Cortez S C, Kinney H C
Department of Pathology, Rhode Island Hospital, Providence 02903, USA.
J Neuropathol Exp Neurol. 1996 Jul;55(7):841-9. doi: 10.1097/00005072-199607000-00009.
Previously, we reported an isolated case of a newborn with central apnea at birth, ventilator-dependence, and combined malformative and destructive brainstem lesions (1). We now report 2 additional cases with similar clinicopathologic features. All 3 patients were male (XY karyotype) and required immediate ventilatory support in the delivery room. Perinatal complications included polyhydramnios and breech presentation. Variable cranial nerve palsies and orofacial and limb anomalies were present. The patients dies within minutes of withdrawal of ventilatory support at 2 to 11 weeks after birth. Significant neuropathologic findings were localized to the caudal pons and medulla, and included tegmental necrosis (neuronal loss, gliosis, mineralization) with involvement of respiratory-related nuclei, and anomalies of rhombic lip derivatives (olivary hypoplasia, arcuate nucleus hyperplasia).
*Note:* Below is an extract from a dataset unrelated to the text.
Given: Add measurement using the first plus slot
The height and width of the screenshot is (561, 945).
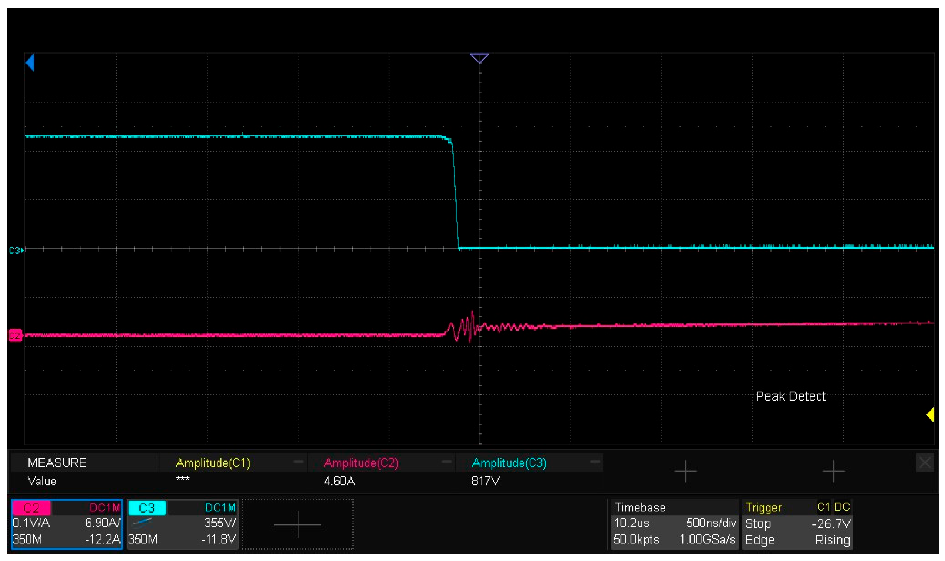Looking at the screenshot, I should click(x=685, y=471).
Three-dimensional computer reconstructions facilitated clinicoanatomic correlations, and underscored the restriction of the lesions to pontine and medullary rhombomeres and rhombic lip. The histopathology of these cases suggests a malformative process occurring at the end of the first trimester (time of rhombic lip migrations), and a superimposed destructive process (tegmental necrosis) in the second half of gestation. Although the etiology is unknown, the segmental nature of the lesions suggests the possibility of an abnormality in homeobox gene regulation. These cases likely represent a distinct clinicopathologic entity that should be considered in the differential diagnosis of Moebius syndrome and failure to breathe at birth.